━━━━━ DATA RECORDS ━━━━━
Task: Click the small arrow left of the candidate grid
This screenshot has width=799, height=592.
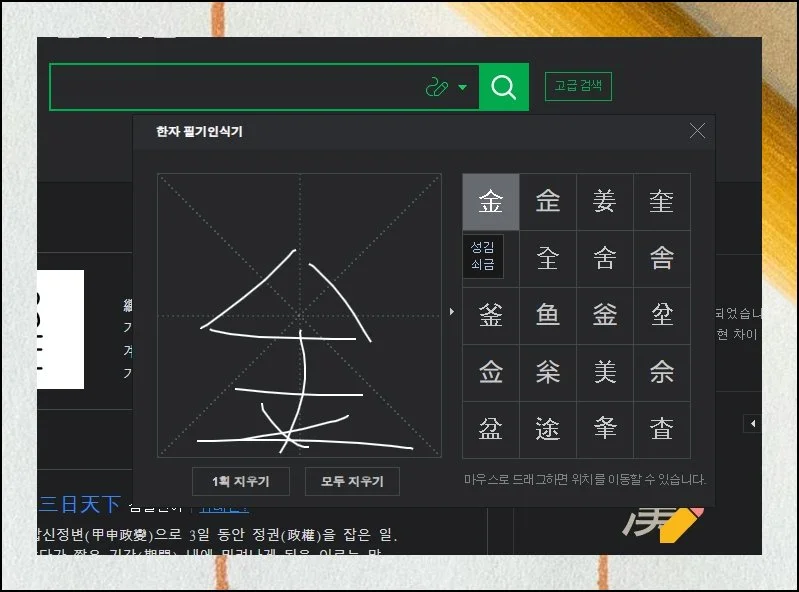Action: (451, 312)
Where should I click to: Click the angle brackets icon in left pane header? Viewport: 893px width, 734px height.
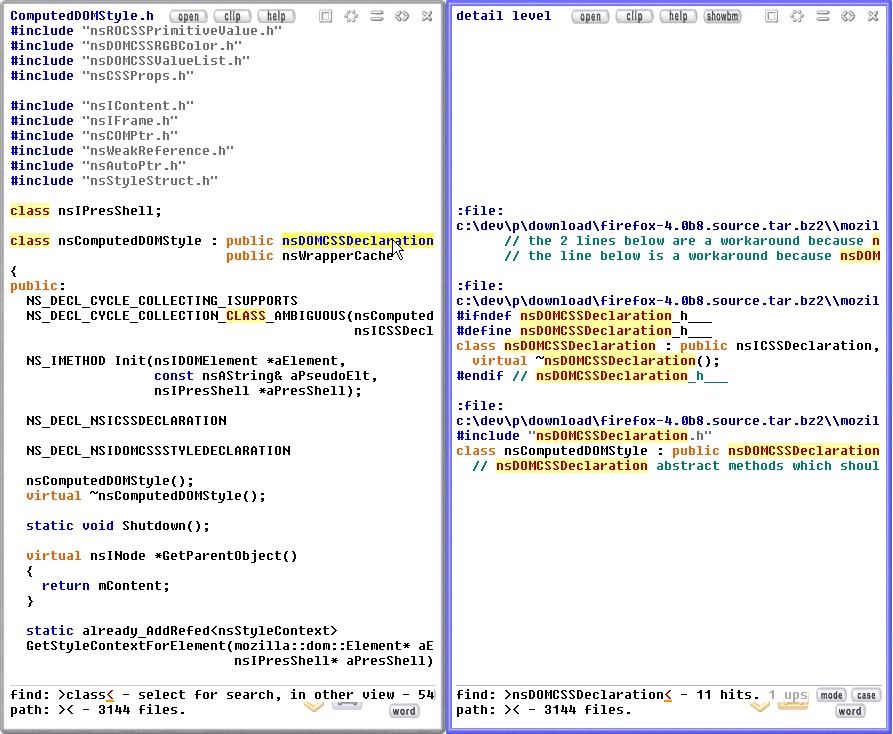pos(402,16)

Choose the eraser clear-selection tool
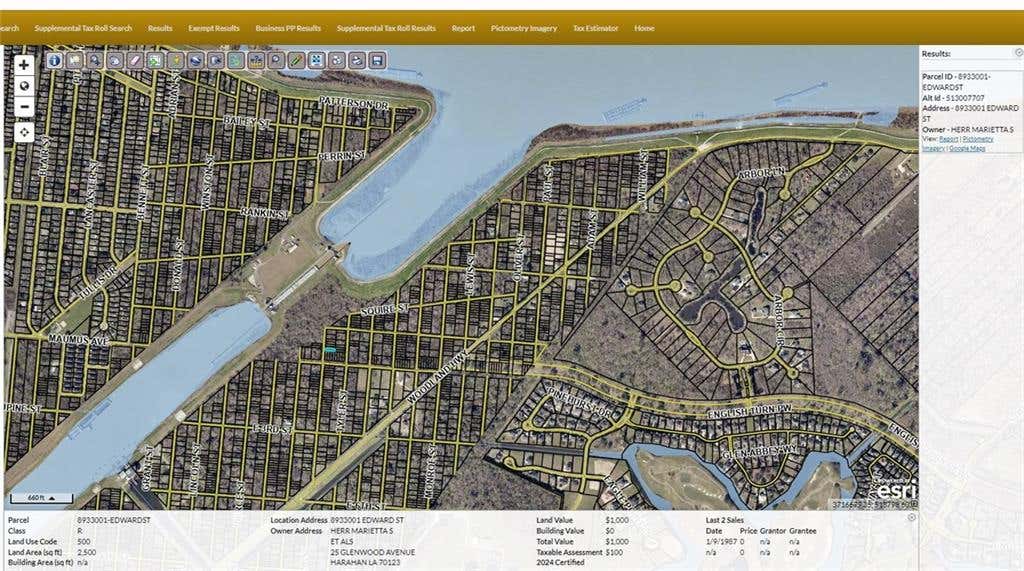135,60
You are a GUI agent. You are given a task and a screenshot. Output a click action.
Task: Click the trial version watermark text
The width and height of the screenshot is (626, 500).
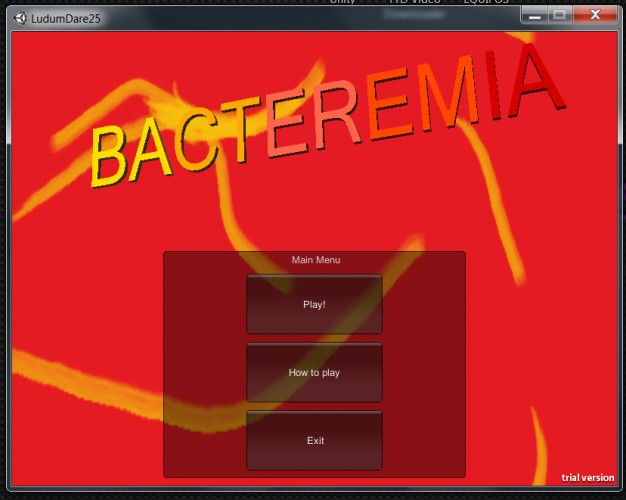click(588, 478)
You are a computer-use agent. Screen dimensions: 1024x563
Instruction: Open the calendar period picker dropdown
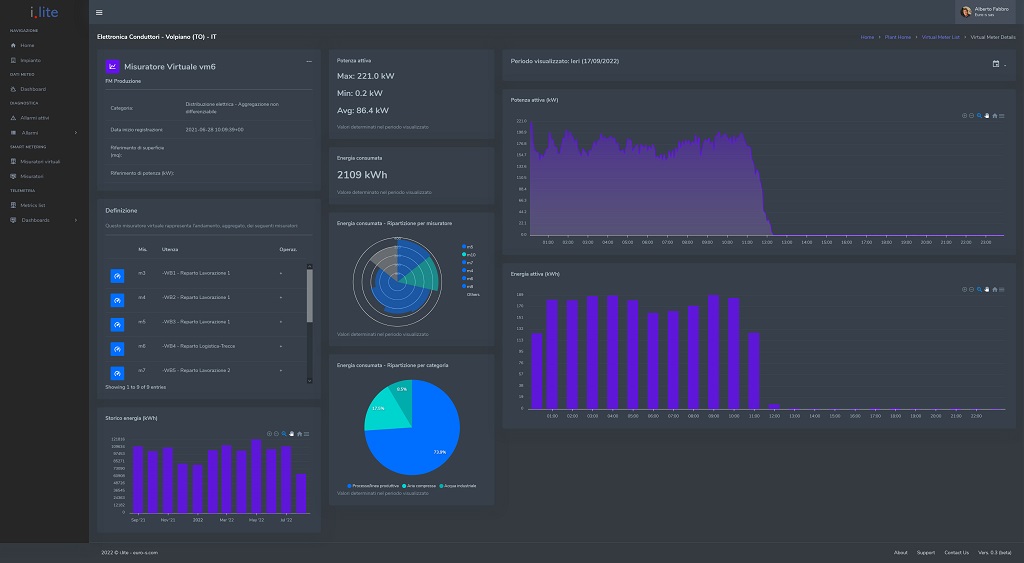point(998,64)
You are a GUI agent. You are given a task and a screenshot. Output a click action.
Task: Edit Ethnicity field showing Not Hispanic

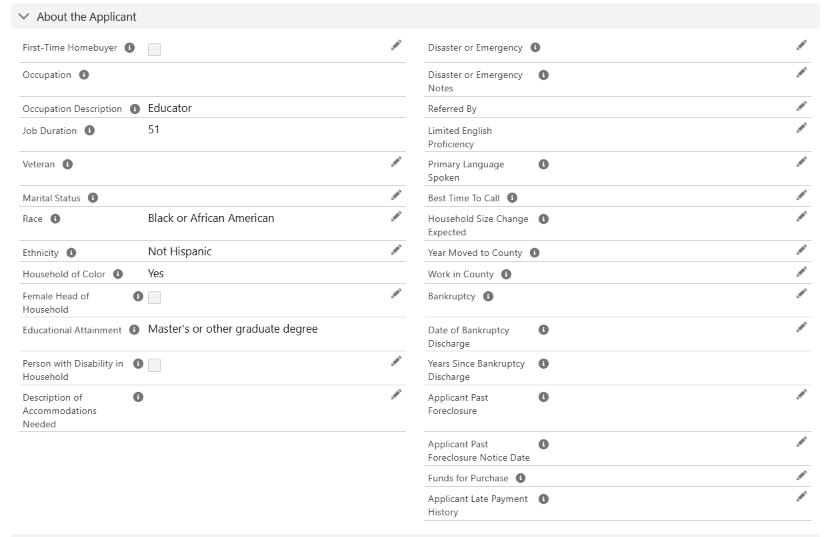[396, 250]
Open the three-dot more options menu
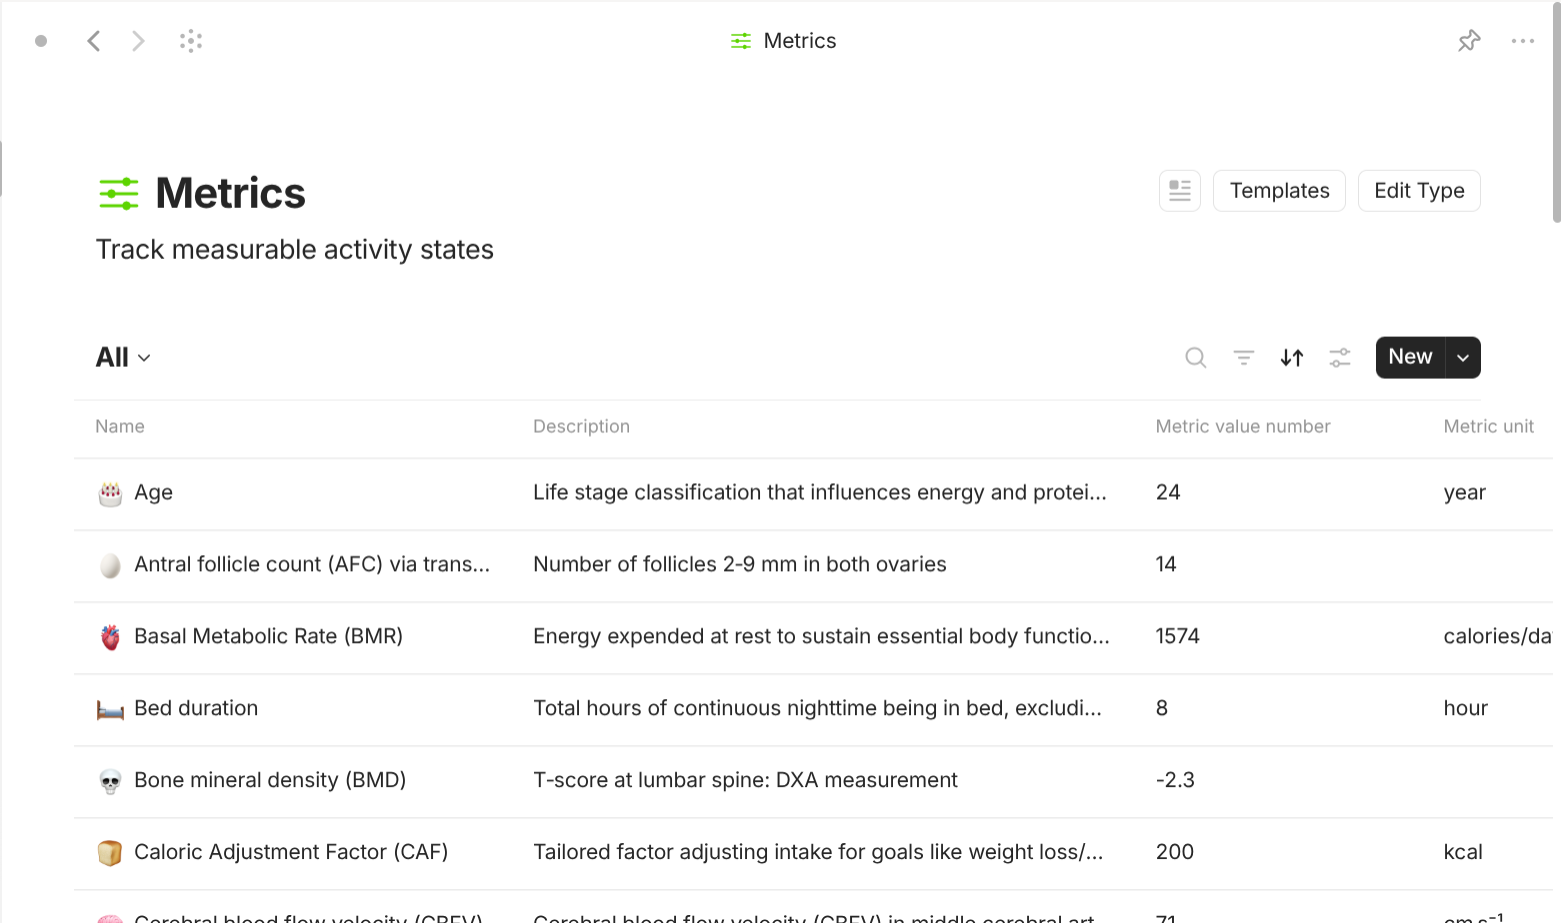 coord(1522,41)
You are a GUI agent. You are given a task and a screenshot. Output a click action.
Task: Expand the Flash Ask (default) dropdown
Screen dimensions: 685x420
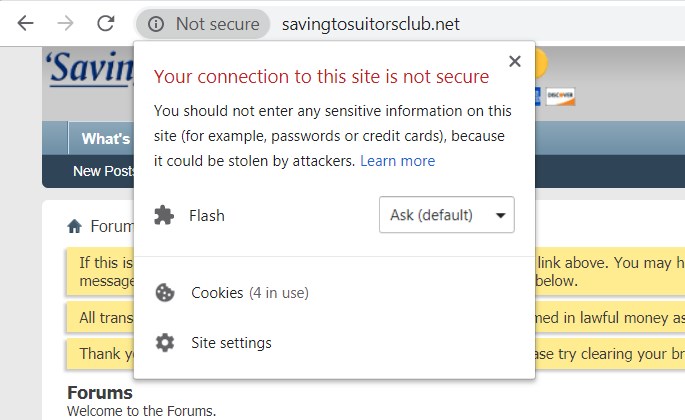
━━━━━
- _THE PROBLEM_: For each line above, output its wording exactly and leave out any picture.

- _SOLUTION TO THE PROBLEM_:
Task: Click the small arrow left of the candidate grid
This screenshot has width=799, height=592.
Action: (451, 312)
Where should I click to: Click the angle brackets icon in left pane header? Viewport: 893px width, 734px height.
pos(402,16)

Choose the eraser clear-selection tool
135,60
You are a GUI agent. You are given a task and a screenshot. Output a click action.
Task: Click the trial version watermark text
The width and height of the screenshot is (626, 500).
click(588, 478)
You are a computer-use agent. Screen dimensions: 1024x563
Instruction: Open the calendar period picker dropdown
point(998,64)
You are a GUI agent. You are given a task and a screenshot. Output a click action.
Task: Edit Ethnicity field showing Not Hispanic

[396, 250]
Open the three-dot more options menu
 coord(1522,41)
You are a GUI agent. You are given a task and a screenshot. Output a click action.
Task: Expand the Flash Ask (default) dropdown
Screen dimensions: 685x420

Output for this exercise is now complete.